Campaigns purchased on a "view-time" basis will also generate new financing models for rich multimedia contents, such as simply selling "pre-roll" 10-30 seconds screens before a great Flash-based narrative production. (See Monday Note #84 for examples.) It works for TV series on Hulu, it should do fine for The New York Times, Le Monde, or the Nordic dailies Verdens Gang or Aftonbladet.
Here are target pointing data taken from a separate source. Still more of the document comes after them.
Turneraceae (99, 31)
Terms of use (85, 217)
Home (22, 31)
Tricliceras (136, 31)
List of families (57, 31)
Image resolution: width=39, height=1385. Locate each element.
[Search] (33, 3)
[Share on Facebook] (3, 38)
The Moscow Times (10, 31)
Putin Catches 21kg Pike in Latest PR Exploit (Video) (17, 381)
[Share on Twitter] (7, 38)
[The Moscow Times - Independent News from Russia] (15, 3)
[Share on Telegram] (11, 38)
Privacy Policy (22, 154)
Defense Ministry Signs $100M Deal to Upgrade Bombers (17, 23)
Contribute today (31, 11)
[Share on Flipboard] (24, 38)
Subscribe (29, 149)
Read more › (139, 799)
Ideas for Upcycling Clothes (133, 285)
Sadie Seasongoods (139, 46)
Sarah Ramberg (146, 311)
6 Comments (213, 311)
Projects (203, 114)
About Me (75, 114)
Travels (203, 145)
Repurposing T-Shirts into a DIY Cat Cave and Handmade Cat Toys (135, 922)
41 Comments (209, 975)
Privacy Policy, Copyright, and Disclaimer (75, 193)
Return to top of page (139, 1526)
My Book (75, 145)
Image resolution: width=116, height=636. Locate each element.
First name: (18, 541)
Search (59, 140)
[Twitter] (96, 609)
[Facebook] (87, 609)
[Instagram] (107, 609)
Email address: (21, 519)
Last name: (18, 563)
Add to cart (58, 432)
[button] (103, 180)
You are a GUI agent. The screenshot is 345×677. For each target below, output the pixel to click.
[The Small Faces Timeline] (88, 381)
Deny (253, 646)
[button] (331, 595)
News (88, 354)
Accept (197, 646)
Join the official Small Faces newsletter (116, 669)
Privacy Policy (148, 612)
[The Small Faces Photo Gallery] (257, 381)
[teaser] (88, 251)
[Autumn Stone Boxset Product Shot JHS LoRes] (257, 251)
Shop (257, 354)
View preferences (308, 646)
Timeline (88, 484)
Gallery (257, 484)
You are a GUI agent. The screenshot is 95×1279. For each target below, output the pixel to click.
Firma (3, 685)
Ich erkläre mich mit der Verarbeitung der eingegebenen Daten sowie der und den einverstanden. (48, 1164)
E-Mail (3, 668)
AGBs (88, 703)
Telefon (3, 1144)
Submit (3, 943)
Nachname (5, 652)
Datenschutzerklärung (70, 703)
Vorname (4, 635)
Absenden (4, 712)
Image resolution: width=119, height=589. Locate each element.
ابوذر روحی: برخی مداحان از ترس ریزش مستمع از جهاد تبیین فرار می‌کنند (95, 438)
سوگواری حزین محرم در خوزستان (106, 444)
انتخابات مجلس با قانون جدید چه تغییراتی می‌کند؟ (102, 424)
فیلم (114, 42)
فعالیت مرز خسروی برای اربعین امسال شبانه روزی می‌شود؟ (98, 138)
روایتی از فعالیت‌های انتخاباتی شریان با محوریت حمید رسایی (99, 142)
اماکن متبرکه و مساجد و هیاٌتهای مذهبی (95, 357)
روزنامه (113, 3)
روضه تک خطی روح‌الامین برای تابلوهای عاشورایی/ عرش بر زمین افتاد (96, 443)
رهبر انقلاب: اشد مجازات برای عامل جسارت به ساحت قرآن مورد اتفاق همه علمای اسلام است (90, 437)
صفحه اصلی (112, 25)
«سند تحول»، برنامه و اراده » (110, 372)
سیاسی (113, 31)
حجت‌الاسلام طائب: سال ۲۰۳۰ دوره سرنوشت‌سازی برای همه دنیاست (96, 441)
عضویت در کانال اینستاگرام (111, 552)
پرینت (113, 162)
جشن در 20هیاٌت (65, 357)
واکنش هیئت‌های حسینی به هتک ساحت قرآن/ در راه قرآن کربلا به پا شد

One more thing. The pay-for-view-time system could solve the paid-for-content equation. Today, we see dictatorial decisions: "This content is worth paying for and this one is not". It doesn't work. Tomorrow, measuring the actual time, in seconds or minutes, spent on a given page (or part of a site) will yield smarter and more credible monetization models. It will open the door to charging for actually viewed content, i.e. the article you've actually read, the multimedia production you spent six minutes on - all this without discouraging exploration, serendipity, which must remain a the core of news consumption.